**Supplied records**
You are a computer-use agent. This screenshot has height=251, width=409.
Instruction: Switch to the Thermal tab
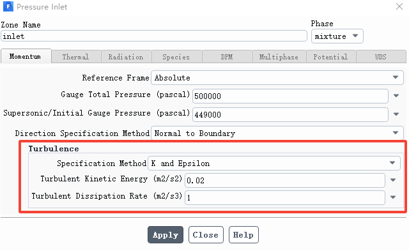coord(76,57)
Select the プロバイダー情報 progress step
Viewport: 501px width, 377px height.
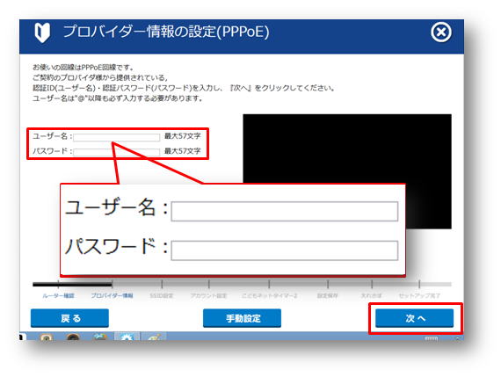[112, 295]
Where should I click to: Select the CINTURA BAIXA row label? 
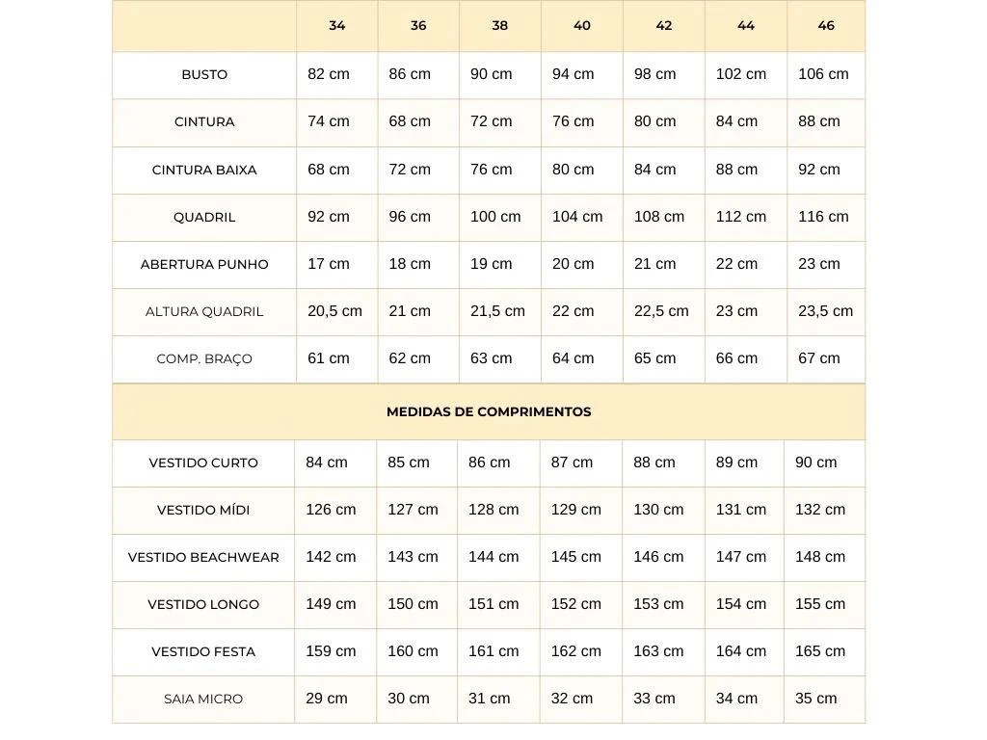pos(204,170)
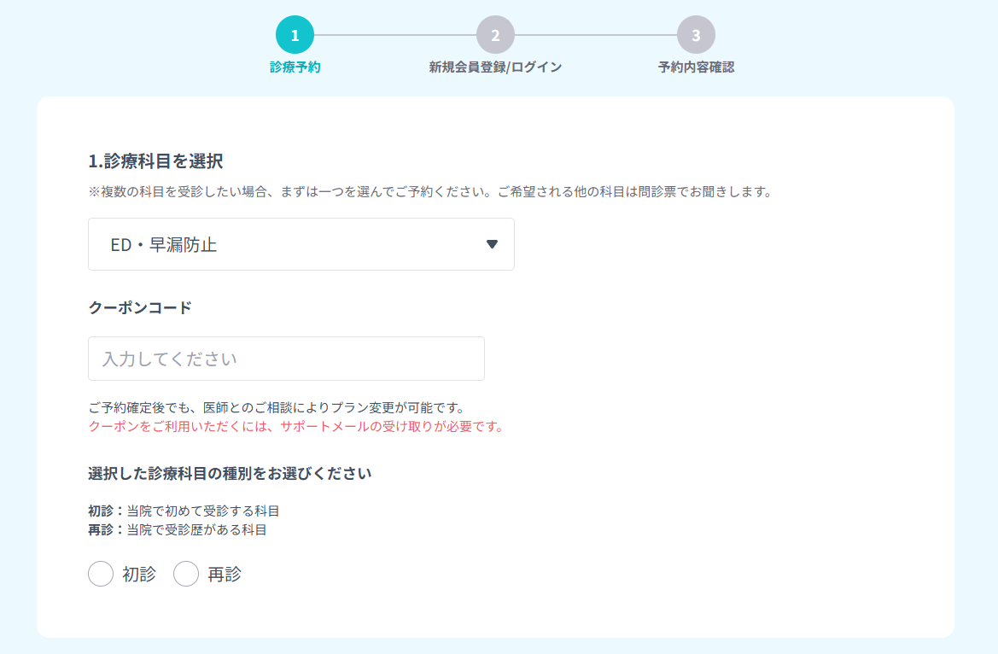This screenshot has width=998, height=654.
Task: Click the 再診 option label text
Action: click(225, 575)
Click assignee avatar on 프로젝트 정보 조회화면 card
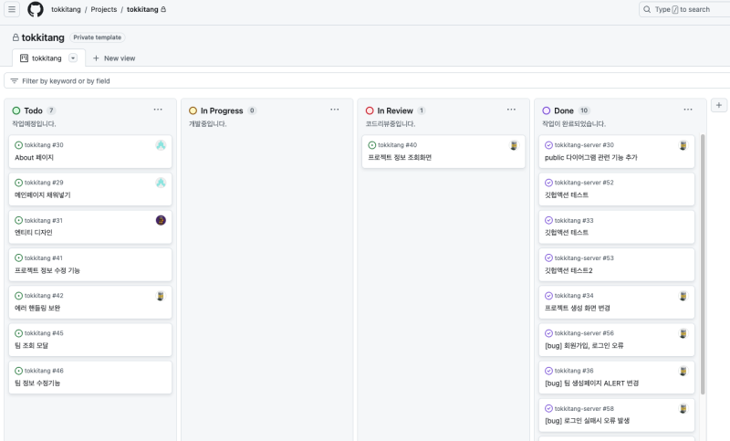The width and height of the screenshot is (730, 441). (514, 145)
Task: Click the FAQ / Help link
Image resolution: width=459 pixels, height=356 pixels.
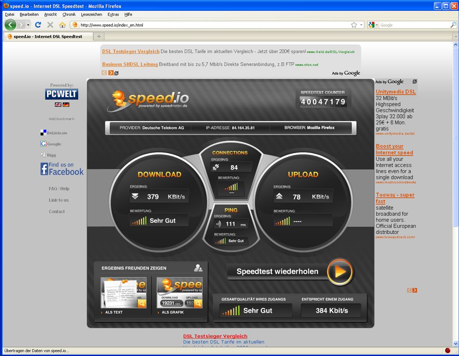Action: (x=59, y=189)
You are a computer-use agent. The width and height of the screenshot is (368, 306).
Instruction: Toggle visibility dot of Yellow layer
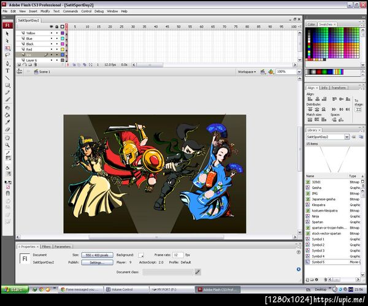(x=52, y=33)
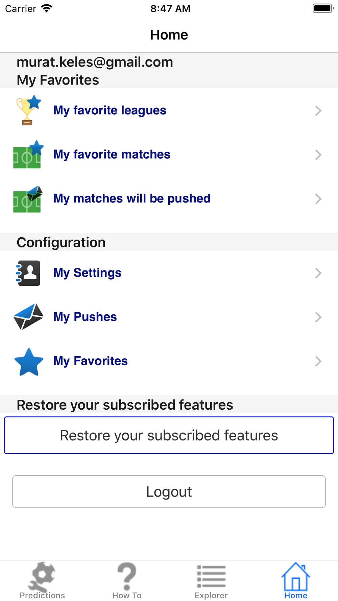Switch to the Explorer tab

click(x=211, y=581)
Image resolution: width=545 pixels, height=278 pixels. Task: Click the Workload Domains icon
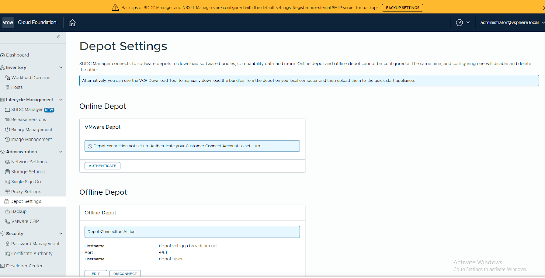click(x=7, y=78)
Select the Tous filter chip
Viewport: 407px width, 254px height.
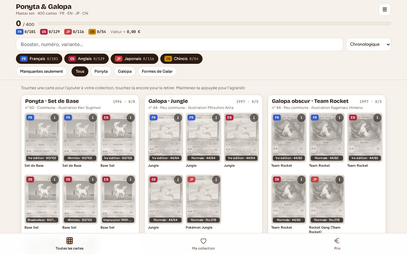coord(80,71)
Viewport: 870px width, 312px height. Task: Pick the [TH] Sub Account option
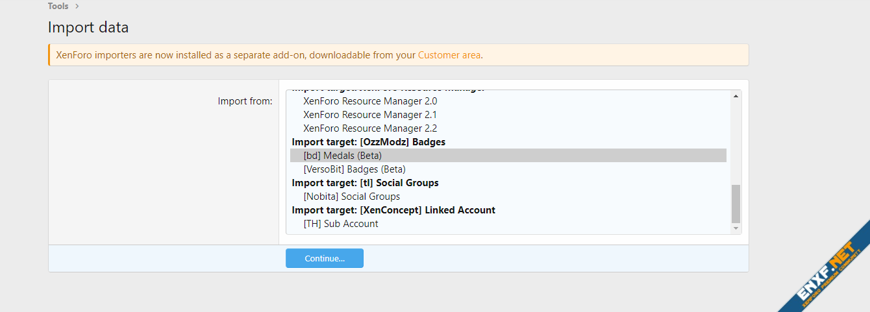pyautogui.click(x=340, y=224)
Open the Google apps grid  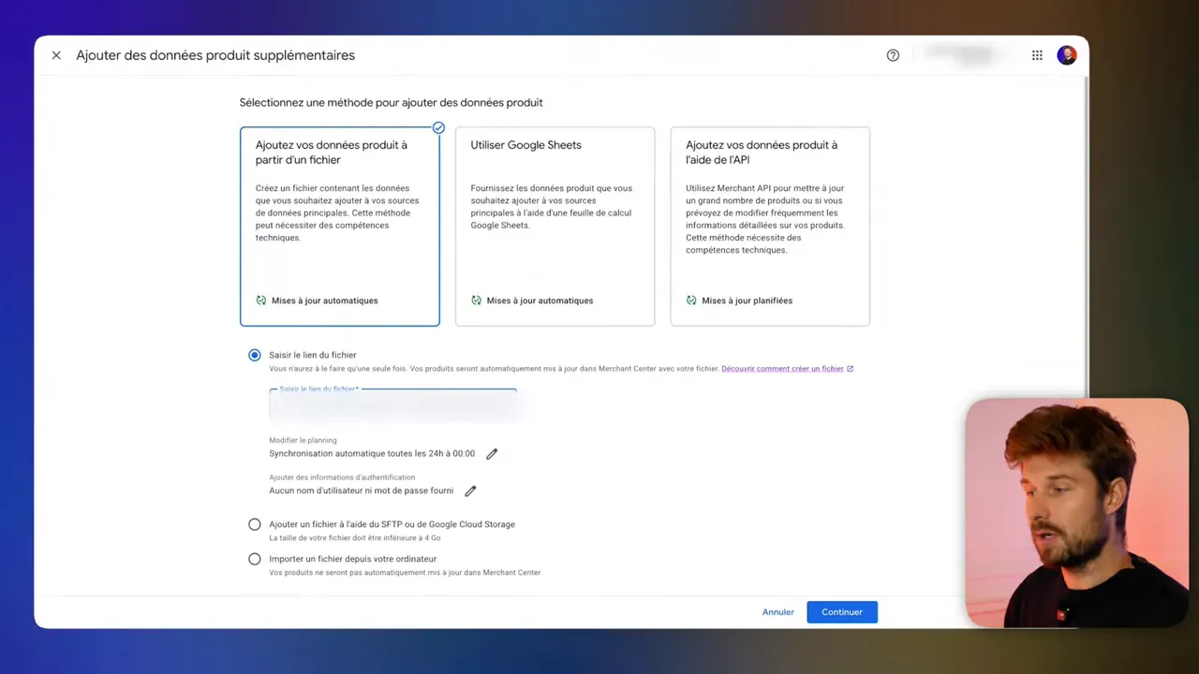tap(1037, 55)
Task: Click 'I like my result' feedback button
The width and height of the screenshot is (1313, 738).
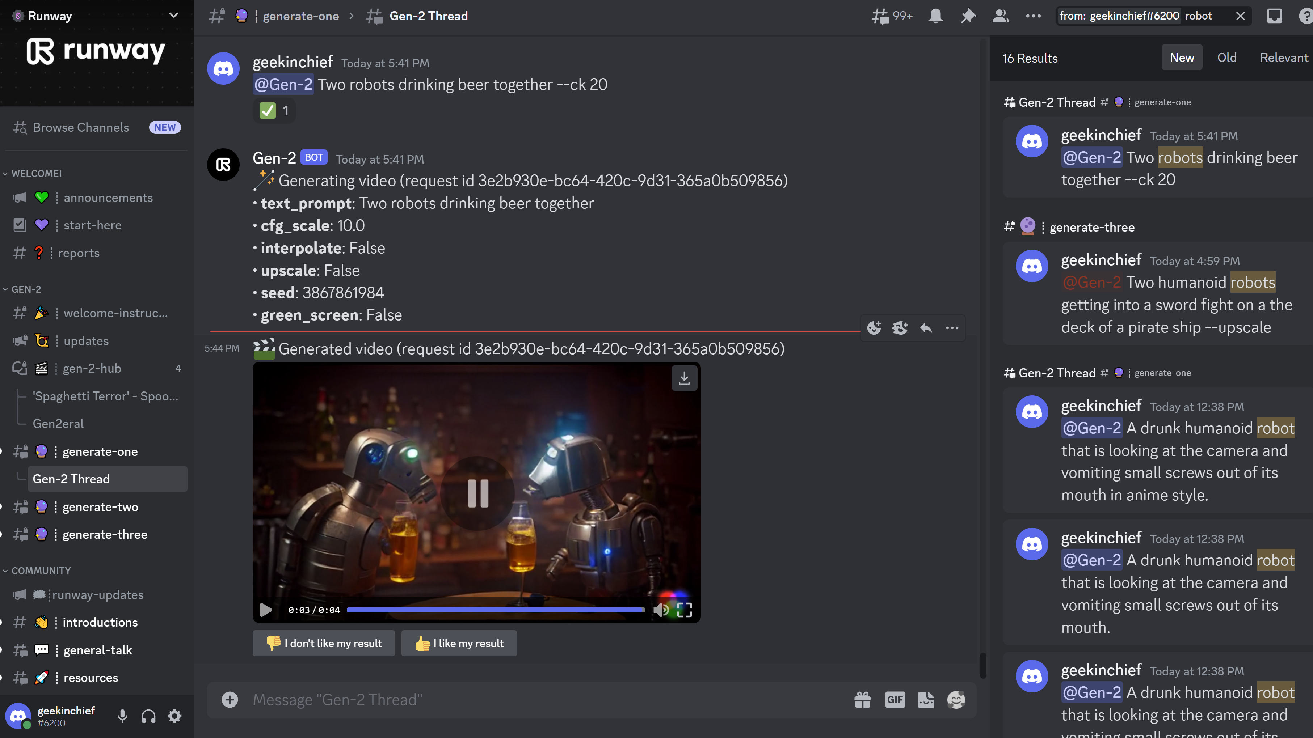Action: 459,642
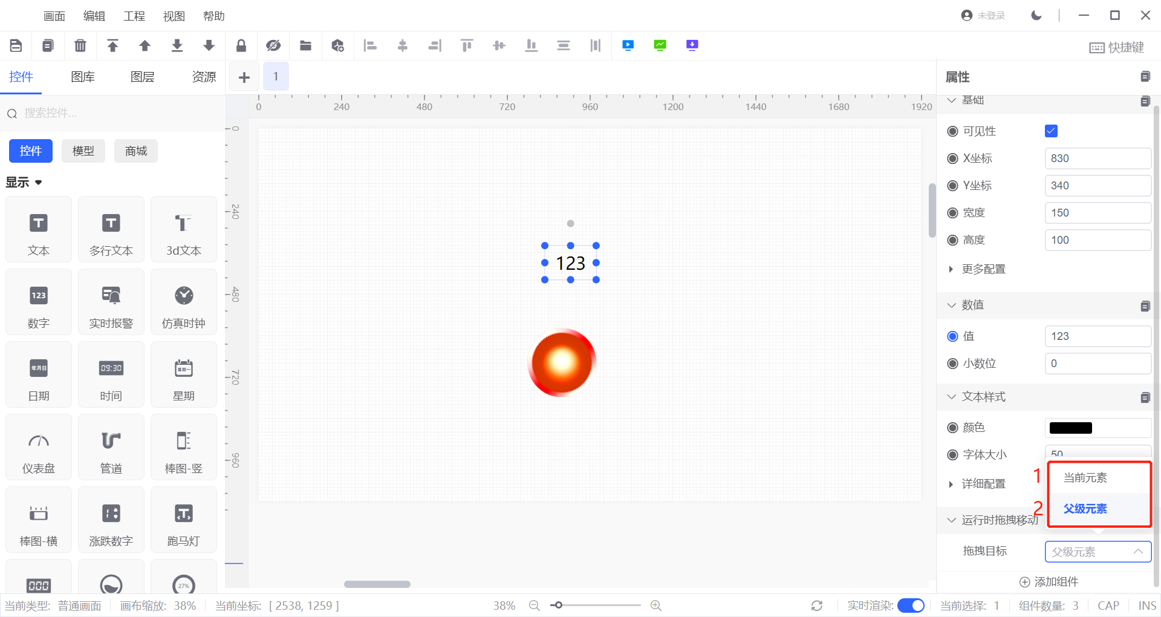
Task: Bring element to top layer icon
Action: pos(112,45)
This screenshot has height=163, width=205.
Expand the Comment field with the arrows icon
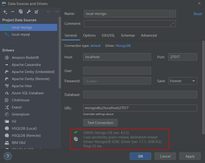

**What the exercise asks**
At the line containing "The width and height of the screenshot is (1313, 738).", start reproducing exactly, and stop after the last line of the listing; include both ends, and leave the pictures out.

**Written solution**
The width and height of the screenshot is (1313, 738).
Action: 459,642
Task: Bring element to top layer icon
Action: pos(112,45)
This screenshot has height=163, width=205.
Expand the Comment field with the arrows icon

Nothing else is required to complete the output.